The daily use experience is so much more pleasant. Battery life is far longer, and this is the first Apple laptop I can remember that simply does not get hot; I've never heard the fans. There are lots of prominent vents on this machine, including some weirdly prominent (not quite sharp, but definitely defined) edge vents. This focus on power consumption yields incredible results — I can easily work for 10+ hours of normal work without plugging in. And using the higher-wattage fast charger brings the battery back to a full charge astoundingly quickly. (Apple charges $20 extra to get the fast charger with the 14" model that I have; they should include it with all the models.)

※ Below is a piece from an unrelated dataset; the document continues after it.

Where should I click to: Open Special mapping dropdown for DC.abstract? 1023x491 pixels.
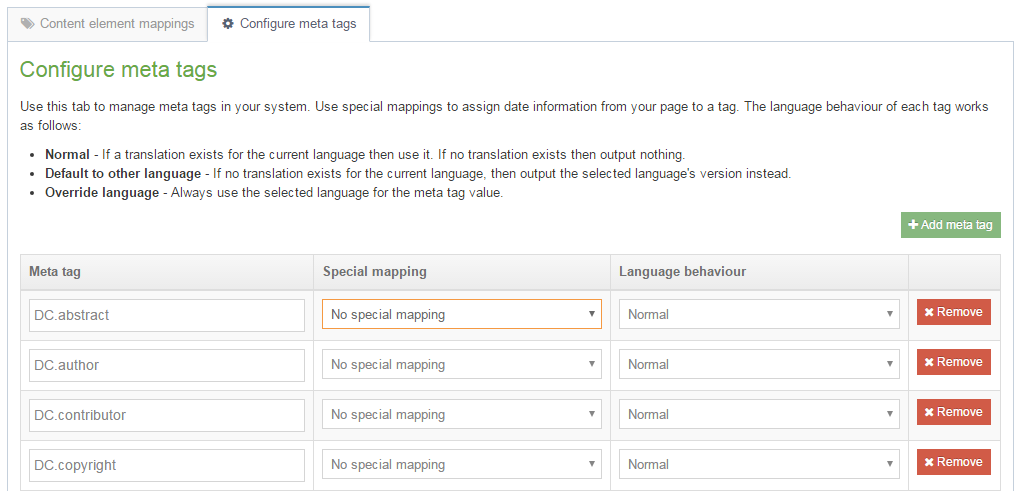(x=461, y=314)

screenshot of the macOS battery control panel, showing a full recharge in about 90 minutes

This roughly shows an 11-hour run time to a dead battery, and about 90 minutes to full recharge.

Benchmarks are wildly faster. This is a comparison of my 2016 MacBook Pro (Intel Core i7) with the 2021 model (M1 Pro): geekbench benchmark comparison

The single-core score captures how much faster it feels.

Except in the most extreme, video-processing-heavy scenarios, I cannot imagine that 90% of users need to step up to the M1 Max chip from the M1 Pro. It's a vanishingly small difference for the vast majority of use cases — basically, if you don't already know you need it, then you don't need it. Spend your money on memory or disk, not CPU.

I'm still waiting to see what the build quality is like over time. My old MacBook Pro was one of the worst Apple products I've owned (the keyboard was garbage, the battery swelled up, the camera was a potato, etc.) so I have to see how much of my very positive impression of this new machine is just like getting a glass of water in the desert.

But if you are in the market for an Apple laptop, or you need more power than the Macbook Air, and your current machine is more than ~2 years old, this is a definite step up and well worth the upgrade. If your machine is more recent than 2 years, and your keyboard works, then it's just FOMO, you can wait.

Even just a few weeks in, the new MacBook Pro is one of my favorite laptop computers that I've owned.